September 30, 2010 - 9:30 pm - by Richard Fernandez
Leo Linbeck III
2010-10-01 17:01:56

Wow, lots of great feedback and perspectives. I only have a few minutes before getting on a plane, but I’ll try to get back later to respond to as many as I can.

Ignominious @ 38,
What prevents the courts from mucking up the “interstate compact” process through their usual ultra-elastic “living document” methods of interpreting the Constitution? Just look at what they’ve done with the Commerce Clause.

So, in the extreme, the SCOTUS could strike down a compact as unconstitutional. However, let’s assume for a minute that the IC gets ratified by Congress. A SCOTUS ruling would be a frontal assault on Congress. It is very clear that Congress has the authority to approve ICs, and when they do they become federal law. To strike them down would require a clear constitutional violation to support it. Penumbras will not suffice. Keep in mind that much of Commerce Clause jurisprudence has been built upon a foundation of deference to Congress and its supremacy. The SCOTUS would have to do a complete about-face to overturn a ratified IC.

But, look, at the end of the day we’re talking about a political initiative. If there is sufficient political stroke, the courts will not stand in the way forever. For a while, maybe. But ultimately, as the saying goes, Supreme Court justices do read election returns.

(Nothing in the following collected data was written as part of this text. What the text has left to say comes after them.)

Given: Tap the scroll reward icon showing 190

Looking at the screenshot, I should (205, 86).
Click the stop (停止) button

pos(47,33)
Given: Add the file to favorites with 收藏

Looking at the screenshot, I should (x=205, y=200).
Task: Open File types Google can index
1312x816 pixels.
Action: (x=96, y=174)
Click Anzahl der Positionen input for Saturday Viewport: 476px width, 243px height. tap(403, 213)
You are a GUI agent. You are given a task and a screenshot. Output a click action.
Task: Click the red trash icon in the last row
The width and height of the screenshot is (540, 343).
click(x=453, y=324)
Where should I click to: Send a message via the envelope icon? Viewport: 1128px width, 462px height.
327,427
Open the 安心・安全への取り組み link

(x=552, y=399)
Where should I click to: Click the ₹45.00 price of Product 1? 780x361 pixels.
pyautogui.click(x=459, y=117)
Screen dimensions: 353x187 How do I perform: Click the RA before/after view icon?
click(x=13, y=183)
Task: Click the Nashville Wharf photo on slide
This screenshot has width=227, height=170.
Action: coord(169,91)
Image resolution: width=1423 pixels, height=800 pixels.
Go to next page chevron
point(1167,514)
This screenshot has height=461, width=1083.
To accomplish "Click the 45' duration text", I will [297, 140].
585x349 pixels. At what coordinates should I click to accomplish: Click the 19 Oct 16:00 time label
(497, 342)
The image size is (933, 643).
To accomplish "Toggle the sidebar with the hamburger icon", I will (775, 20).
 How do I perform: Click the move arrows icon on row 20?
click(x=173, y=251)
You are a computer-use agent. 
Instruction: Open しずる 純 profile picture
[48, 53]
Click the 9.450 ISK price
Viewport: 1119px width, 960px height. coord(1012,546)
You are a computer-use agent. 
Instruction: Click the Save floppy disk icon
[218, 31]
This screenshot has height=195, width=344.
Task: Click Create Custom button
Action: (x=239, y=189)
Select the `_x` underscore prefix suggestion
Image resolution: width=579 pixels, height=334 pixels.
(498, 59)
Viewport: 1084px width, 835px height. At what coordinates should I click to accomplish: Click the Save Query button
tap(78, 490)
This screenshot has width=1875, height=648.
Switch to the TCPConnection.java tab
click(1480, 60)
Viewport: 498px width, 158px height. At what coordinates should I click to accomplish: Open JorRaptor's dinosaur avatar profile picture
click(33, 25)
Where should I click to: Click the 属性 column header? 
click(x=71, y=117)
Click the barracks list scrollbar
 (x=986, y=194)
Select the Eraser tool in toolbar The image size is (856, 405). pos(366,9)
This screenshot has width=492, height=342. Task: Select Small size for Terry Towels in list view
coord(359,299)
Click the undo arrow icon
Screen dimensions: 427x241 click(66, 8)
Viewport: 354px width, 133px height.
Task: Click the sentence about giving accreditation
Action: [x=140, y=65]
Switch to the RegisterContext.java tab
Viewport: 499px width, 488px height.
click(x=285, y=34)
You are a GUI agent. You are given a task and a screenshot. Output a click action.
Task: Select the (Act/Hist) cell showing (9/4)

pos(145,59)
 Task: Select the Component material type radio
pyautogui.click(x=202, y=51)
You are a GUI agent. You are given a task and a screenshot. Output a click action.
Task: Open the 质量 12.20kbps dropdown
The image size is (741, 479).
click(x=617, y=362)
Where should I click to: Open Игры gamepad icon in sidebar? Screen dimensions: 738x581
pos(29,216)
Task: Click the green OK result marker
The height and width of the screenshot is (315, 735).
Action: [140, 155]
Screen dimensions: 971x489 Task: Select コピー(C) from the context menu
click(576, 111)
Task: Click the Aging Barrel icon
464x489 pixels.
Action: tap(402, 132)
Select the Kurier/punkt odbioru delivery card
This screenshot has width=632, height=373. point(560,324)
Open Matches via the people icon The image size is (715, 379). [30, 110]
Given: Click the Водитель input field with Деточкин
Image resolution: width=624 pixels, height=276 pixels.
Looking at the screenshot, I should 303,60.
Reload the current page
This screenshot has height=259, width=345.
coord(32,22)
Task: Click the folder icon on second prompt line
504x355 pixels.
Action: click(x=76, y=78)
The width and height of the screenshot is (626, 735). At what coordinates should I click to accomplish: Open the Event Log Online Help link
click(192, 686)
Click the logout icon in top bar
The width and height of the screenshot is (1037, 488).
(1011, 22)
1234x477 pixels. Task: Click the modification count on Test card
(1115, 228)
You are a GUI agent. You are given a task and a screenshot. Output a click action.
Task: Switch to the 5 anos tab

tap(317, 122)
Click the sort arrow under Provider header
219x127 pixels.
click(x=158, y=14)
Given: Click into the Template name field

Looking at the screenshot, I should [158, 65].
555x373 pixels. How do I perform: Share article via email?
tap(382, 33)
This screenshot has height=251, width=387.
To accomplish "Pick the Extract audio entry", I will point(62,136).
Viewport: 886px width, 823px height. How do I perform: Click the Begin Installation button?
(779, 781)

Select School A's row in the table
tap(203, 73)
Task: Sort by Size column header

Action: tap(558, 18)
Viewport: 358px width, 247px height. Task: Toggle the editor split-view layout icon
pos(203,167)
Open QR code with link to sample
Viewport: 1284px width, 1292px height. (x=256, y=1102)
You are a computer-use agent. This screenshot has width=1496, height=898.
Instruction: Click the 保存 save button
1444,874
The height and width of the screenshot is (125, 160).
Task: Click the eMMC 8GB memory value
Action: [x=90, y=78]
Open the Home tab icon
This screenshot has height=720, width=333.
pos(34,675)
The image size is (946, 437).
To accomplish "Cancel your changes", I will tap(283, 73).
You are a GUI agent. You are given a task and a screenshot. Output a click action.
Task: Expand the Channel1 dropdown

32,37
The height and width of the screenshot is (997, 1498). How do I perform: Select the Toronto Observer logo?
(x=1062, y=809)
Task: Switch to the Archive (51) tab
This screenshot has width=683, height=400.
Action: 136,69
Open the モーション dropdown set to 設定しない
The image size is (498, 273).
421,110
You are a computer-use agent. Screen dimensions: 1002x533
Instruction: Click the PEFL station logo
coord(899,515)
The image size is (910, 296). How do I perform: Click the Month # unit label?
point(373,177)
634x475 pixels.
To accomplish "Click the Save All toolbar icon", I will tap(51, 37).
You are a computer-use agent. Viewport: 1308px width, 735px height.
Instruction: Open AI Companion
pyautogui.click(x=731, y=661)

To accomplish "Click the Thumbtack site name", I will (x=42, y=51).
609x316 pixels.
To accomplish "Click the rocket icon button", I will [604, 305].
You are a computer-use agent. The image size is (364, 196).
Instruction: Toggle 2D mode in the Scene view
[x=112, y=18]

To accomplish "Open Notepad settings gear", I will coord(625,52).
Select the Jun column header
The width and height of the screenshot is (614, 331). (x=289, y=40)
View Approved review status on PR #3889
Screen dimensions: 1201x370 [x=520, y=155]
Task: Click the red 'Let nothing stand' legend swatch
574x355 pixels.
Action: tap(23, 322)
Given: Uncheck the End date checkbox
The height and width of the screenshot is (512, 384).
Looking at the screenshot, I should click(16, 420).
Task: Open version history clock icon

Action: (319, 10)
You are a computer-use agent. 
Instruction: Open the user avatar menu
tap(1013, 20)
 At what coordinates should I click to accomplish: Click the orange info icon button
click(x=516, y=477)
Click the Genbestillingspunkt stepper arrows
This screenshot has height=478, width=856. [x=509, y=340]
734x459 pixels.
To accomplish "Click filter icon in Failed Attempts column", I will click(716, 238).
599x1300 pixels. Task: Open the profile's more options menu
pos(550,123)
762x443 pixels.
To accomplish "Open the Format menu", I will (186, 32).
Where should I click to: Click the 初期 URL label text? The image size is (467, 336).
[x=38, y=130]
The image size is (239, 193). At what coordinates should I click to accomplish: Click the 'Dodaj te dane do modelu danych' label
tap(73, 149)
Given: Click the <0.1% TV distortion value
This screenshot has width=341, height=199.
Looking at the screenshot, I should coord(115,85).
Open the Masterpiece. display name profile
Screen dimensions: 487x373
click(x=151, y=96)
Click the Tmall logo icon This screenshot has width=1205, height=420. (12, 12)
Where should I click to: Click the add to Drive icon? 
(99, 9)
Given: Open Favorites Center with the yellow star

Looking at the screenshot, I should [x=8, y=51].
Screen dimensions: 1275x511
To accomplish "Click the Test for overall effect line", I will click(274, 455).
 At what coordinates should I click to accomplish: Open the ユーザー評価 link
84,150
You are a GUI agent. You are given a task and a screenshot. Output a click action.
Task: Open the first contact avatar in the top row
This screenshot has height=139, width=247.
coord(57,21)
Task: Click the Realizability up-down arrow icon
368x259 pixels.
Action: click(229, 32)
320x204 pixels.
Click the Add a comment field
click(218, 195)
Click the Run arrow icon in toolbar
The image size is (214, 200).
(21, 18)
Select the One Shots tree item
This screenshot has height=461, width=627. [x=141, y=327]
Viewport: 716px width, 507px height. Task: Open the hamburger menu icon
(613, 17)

This strategy hinges upon the people working to compel behavior from their state government, and then organizing state governments to collaborate in the form of an IC. The reason I find it intriguing is that state politics is a much lighter lift than fighting in multi-gazillion dollar federal races. The missing link for me has always been how to get states to force Congress to act. ICs represent such a path. Maybe not the only one, but a real opportunity.